CHALLENGE: Reproduce the material starting with the line that contains "You are a computer-use" and continuing through its final line, without any pictures.

RECORDS FOR THE TASK:
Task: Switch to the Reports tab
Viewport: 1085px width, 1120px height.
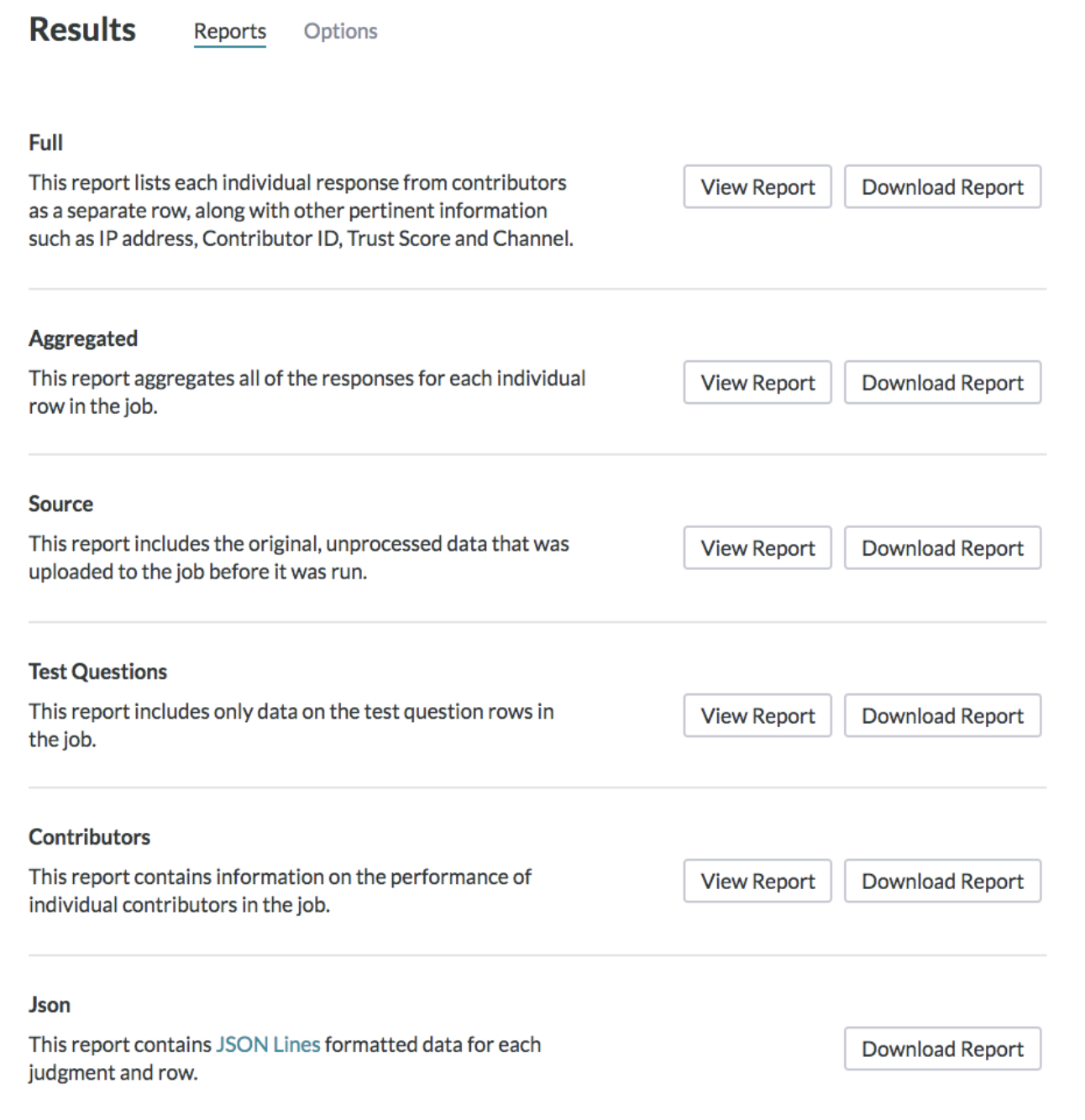Action: click(x=229, y=31)
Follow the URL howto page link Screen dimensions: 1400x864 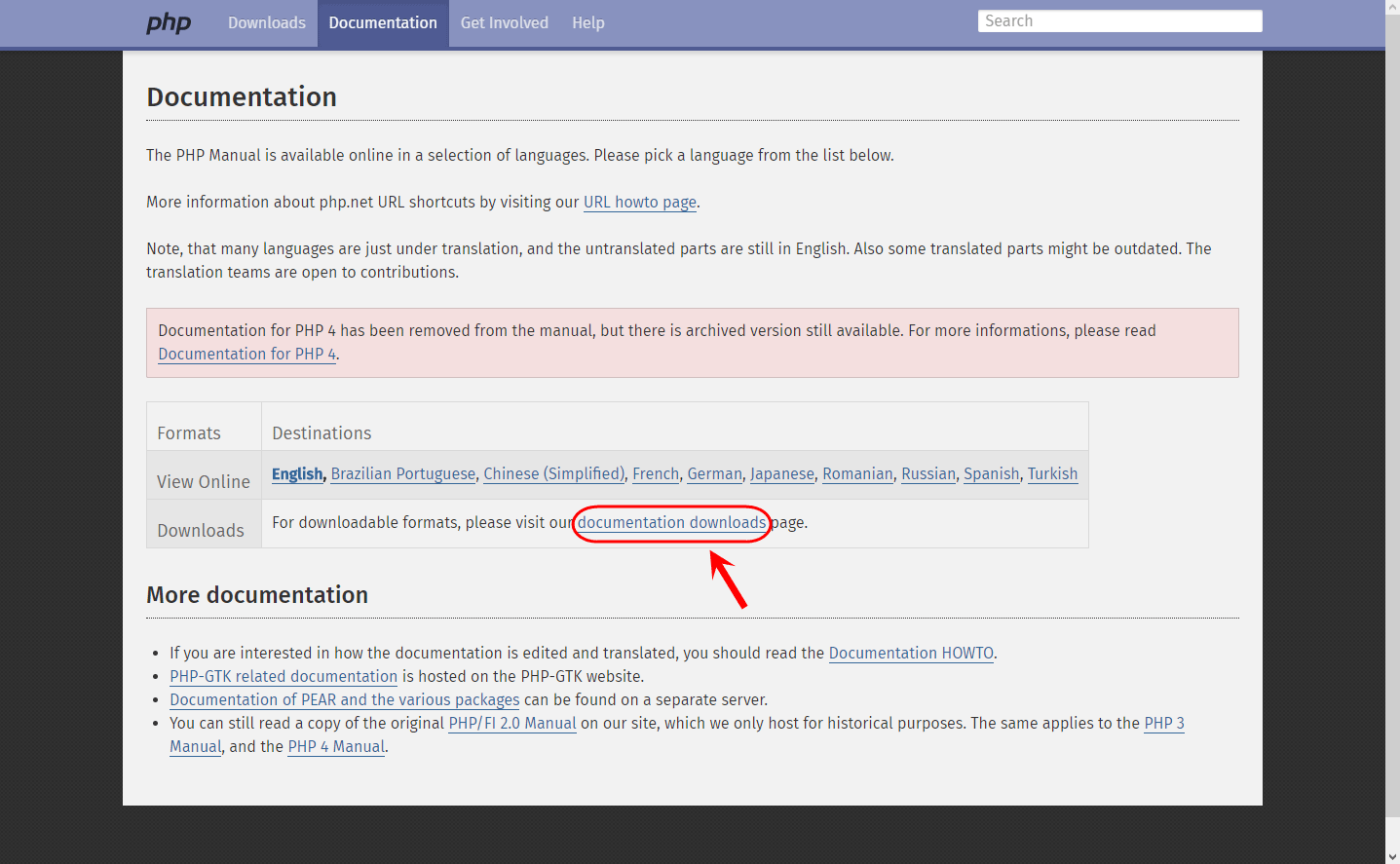[x=640, y=203]
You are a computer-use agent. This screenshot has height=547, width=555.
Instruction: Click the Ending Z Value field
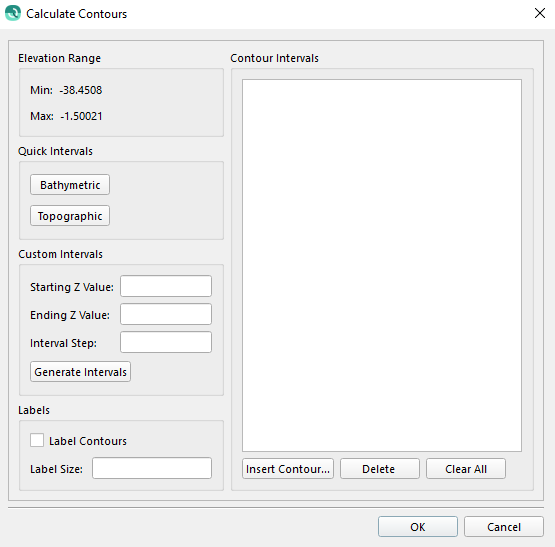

SOLVED EXERCISE:
You are a computer-use agent. This screenshot has height=547, width=555.
Instruction: Click the Ending Z Value field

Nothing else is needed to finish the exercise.